Anyway, there you have it. I'm a novice cyclist now. Well, a novice indoor training biker. I still haven't rode outside with clip pedals, and as I write this it's currently -2 degrees with snow and ice on every street. Don't think I'll get to test that out for awhile yet. But that's not my focus. My real aim at the moment is this asinine, ludicrous, suicidal week of training starting tomorrow called the Tour of Sufferlandria. Let me break it down for you:
7 days, 13 hours of workouts. Each and every one takes every ounce of mental fortitude and physical strength to complete. Oh and to top it all off, this will be the busiest week of work I've ever had. I'll be on my feet producing from 8am-4pm every day except Friday, something I haven't done in at least 9 months. Needless to say, I'm a bit nervous that I'll be able to make it. That's where you come in, all my loyal blog followers *cough cough*. You are my accountability! Well, you, and my uncle, and my wife, but it's out there.
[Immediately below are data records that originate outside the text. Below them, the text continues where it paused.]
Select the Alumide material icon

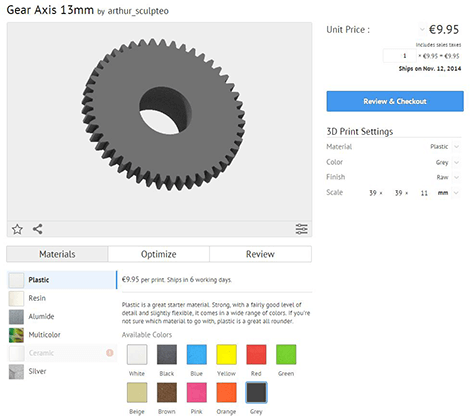[16, 317]
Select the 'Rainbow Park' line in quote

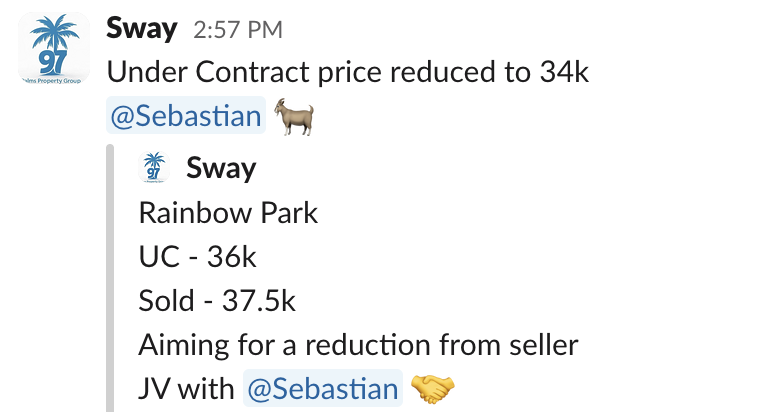pyautogui.click(x=228, y=213)
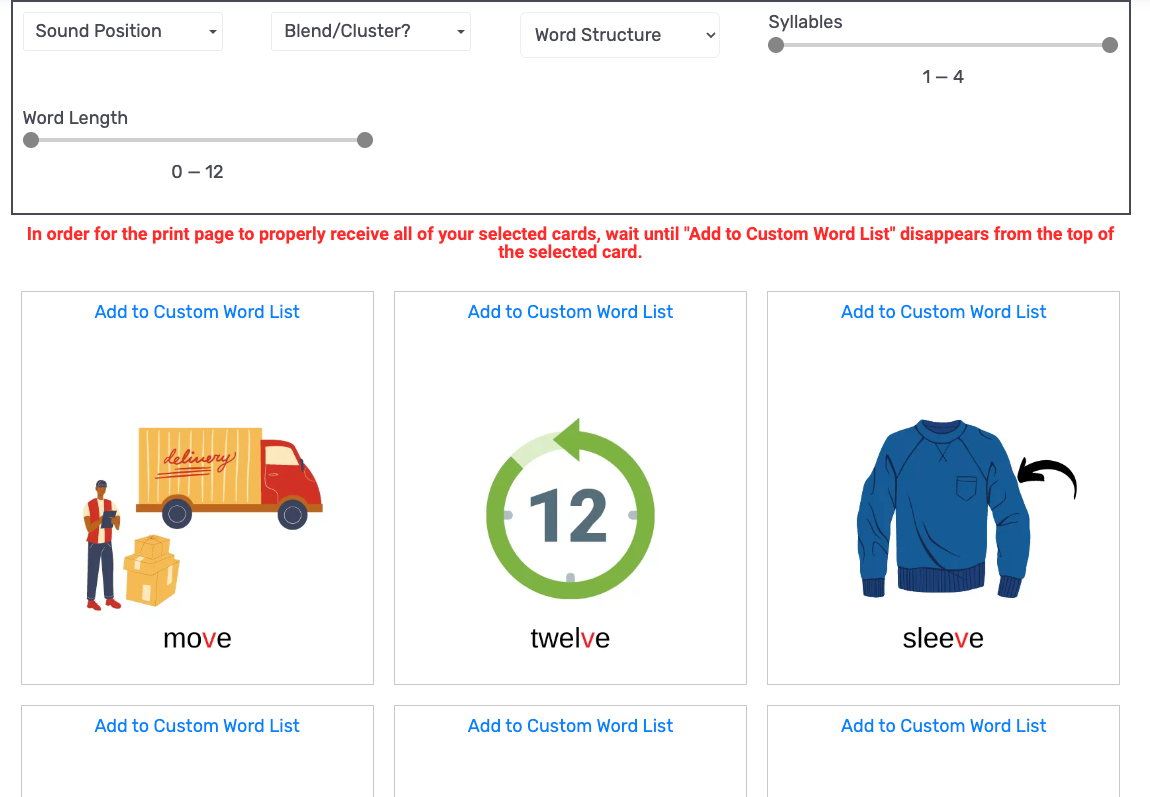Click the blue sweater image
Screen dimensions: 1150x797
943,508
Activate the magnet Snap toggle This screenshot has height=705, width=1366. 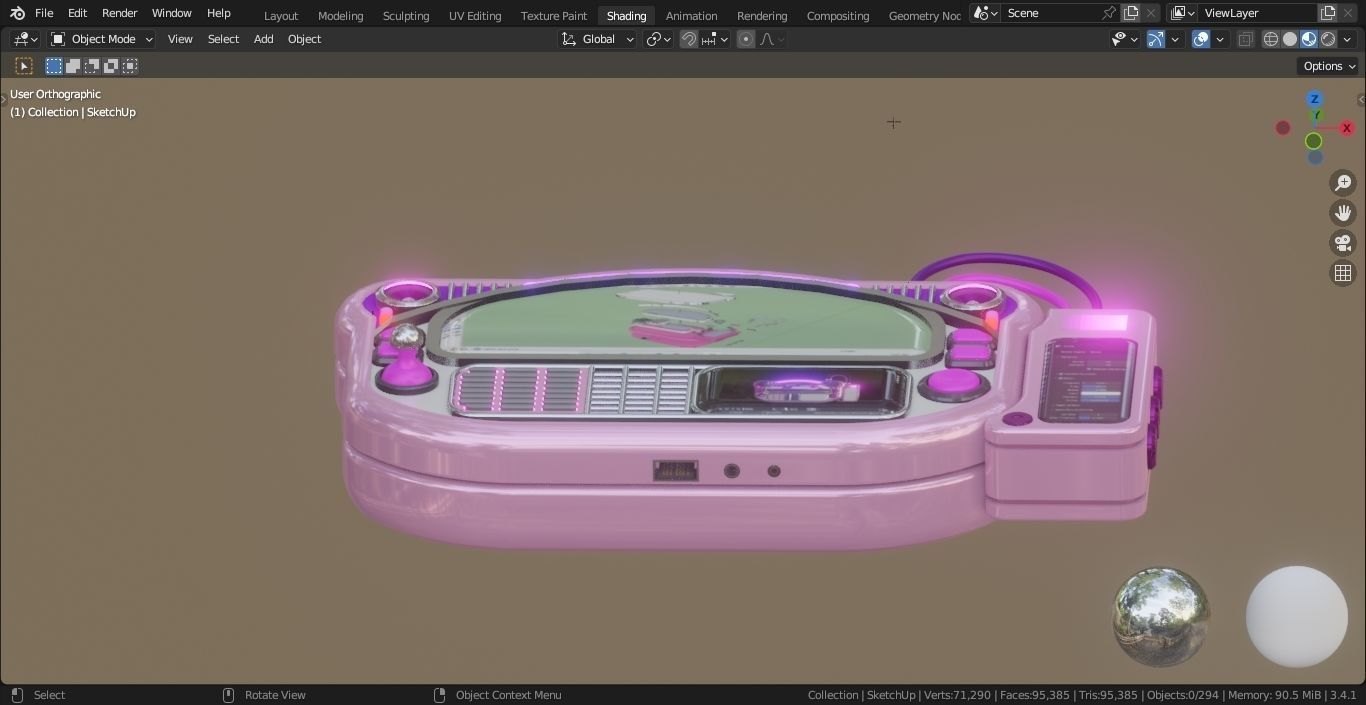688,39
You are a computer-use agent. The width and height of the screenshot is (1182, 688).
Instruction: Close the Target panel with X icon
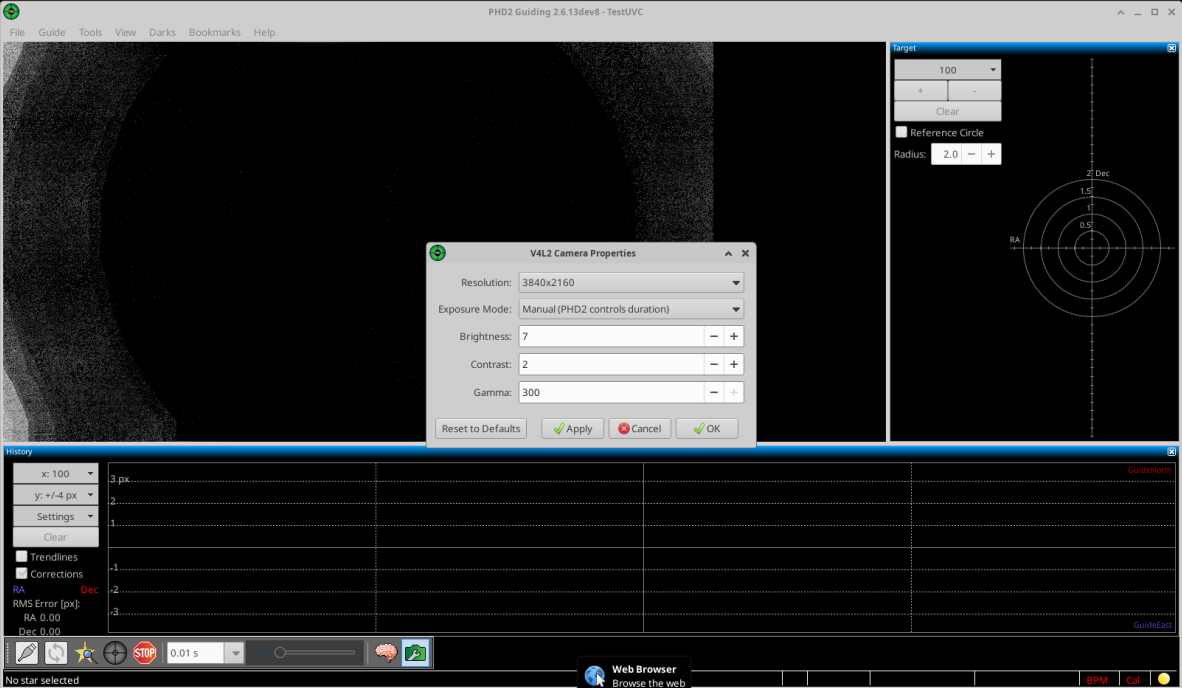1171,48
So here's my goal:
Complete every workout. Seems simple, right? Not. It's going to be hell. That's why I have caveats. If I need to pause, I'll pause. If I need to go 80% effort at the end, I will. But, under no circumstances, will I quit. I've worked really hard to get back to being resilient, and worked even harder to be consistent and goal-oriented. I will complete this week. After that, who knows. Maybe I will become a cyclist. Maybe I'll get that road bike and train outside this summer. It's so refreshing to be excited and energized in pursuit of a goal again. So for now, I'll savor this feeling, and try to remember what it's like to have legs that don't feel like they're about to burst into flames. Here goes nothing. Wish me luck.